Why the present push for Sharî`a?

We cannot afford to ignore the complicated mixture of motives behind the push for Sharî`a. Commentators have pointed out the political opportunism involved, whether to destabilize the Obasanjo regime, or distract from domestic problems. The people themselves may think of Sharî`a as a divine means of uplifting their economic and social situation. But we cannot deny that many see it as a way of practicing their religion in a more authentic way and thereby win God's favour.

What is Sharî`a

Here it is in these two CD-ROMs. One is the Qur'ân, the other contains all the collections of Hadîth, all of it: Bukhari, Muslim, Tirmidhi, Nisa'i, Dawud, Maja, Ahmad ibn-Hanbal, Malik ibn-Anas, and Darimi, which amount to 40 volumes on my bookshelf. As for the Qur'ân, all Muslims accept it as the fundamental book of God's rules for Muslims. As for the Hadîth, there is considerable dispute as to which ones are authentic and their status as another form of divine revelation apart from the Qur'ân. I have another book here, the Risâla of Ibn-Abî-Zayd al-Qayrawânî, which I translated and was published by the Islamic Educational Trust in Minna. Many people take this book and also the Mukhtasar of Khalîl ibn-Ishâq as Sharî`a, and that is what they want to implement. But it is not Sharî`a; it is fiqh. Fiqh is a human attempt to summarize and interpret Sharî`a.

A lot passes for Sharî`a which is not Sharî`a, but only fiqh, such as prohibiting women from riding an okada. In matters of fiqh we find Muslims divided in their opinions. This is not a matter of scandal. God's mercy allows for differences of opinion: الاختلاف من الرحمة (Ahmad Ibn-Hanbal, الفقه الأكبر). Let us look at some other examples:

Implications for Christians

The Risâla says: "An apostate (murtadd) should be put to death, unless he repents. He should be given three days to repent." This law is not only against the Nigerian Constitution which recognizes the right of people to choose or change their religion as they like, but it is also against international standards of human rights. The Governor of Zamfara State is quoted as saying that this part of "Sharî`a" cannot be enforced by the Zamfara State, because it is against the Constitution, but the families will carry out this provision and the State will look the other way. Against this criminal attitude, we find another Muslim, Muhammad Talbi, in a text reproduced in this book (Views), arguing that the Qur'ân provides no hadd for apostasy, and that the hadîths which support it are not authentic. He insists on the Qur'ânic principle لا إكراه في الدين -there should be no compulsion in religion, and urges Muslims everywhere to stand by this principle in the matter of choice of religion.
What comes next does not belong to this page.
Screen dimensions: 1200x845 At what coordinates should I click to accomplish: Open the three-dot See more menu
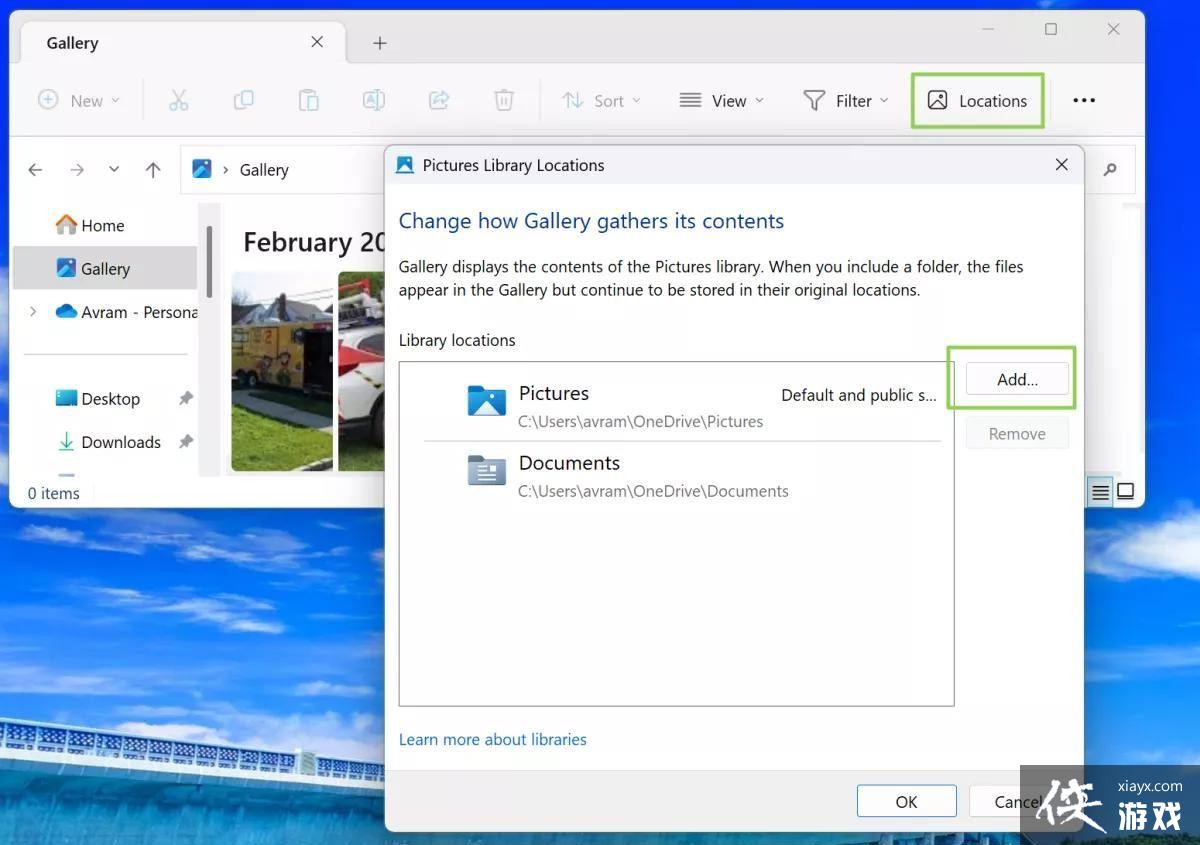coord(1084,100)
On the matter of women wearing veils and being separated from men, the Catholic Church appreciates and respects Muslims' insistence on chastity and modesty. Here again the books on fiqh are far more detailed and specific than the Qur'ân, and many people, both Muslims and Christians, think that some provisions are extreme, such as prohibiting women from driving or leaving them stranded because they cannot enter transport with men. There are many styles of dress which are modest. My mother never wore a veil, and I think she was a very modest woman. A Muslim woman once explained to me that she does not feel at all immodest without a veil, but she wears it as an identity symbol, like Catholic reverend sisters who wear a veil so that they can be identified. So I respect Muslim women who wear the veil, but I also think they should not look down on other women who do not wear it.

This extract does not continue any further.